Copy out, from the entries below, each line that holds the string "agent".

INPUT DATA:
== Segment start ==

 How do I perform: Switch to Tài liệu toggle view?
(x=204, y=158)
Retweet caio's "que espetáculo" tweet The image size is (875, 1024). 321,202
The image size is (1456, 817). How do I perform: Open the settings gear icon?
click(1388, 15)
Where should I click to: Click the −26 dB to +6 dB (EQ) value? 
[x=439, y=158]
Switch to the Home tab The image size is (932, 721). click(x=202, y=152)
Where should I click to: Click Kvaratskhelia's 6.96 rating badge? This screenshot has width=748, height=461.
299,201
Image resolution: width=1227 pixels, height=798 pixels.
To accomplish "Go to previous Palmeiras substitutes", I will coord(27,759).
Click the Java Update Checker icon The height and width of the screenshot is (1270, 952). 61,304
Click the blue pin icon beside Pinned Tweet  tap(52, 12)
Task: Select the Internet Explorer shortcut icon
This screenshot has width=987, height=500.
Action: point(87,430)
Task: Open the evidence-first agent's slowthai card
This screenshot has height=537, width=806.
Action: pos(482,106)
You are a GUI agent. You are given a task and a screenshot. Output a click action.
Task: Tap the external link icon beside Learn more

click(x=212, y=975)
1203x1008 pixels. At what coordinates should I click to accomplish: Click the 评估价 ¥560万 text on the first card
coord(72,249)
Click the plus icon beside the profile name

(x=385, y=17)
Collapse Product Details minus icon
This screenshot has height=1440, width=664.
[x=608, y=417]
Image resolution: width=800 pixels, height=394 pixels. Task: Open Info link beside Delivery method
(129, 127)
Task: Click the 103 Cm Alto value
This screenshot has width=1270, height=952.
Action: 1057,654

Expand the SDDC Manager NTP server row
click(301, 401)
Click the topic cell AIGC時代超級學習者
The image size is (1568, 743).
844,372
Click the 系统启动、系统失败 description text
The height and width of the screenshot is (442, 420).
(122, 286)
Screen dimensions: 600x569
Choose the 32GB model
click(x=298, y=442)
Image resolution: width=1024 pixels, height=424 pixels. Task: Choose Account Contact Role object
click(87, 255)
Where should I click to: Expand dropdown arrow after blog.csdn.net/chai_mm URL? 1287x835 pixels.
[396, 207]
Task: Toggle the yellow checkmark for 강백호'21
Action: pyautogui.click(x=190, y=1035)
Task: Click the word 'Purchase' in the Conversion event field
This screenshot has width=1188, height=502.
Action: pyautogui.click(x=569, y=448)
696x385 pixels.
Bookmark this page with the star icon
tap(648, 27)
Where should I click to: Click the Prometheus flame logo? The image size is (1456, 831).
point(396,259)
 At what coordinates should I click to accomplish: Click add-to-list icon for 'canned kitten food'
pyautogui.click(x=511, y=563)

== Segment end ==

RESULT OF THE EXERCISE:
Task: Open the evidence-first agent's slowthai card
You are a GUI agent. You are given a task and a screenshot. Output a click action.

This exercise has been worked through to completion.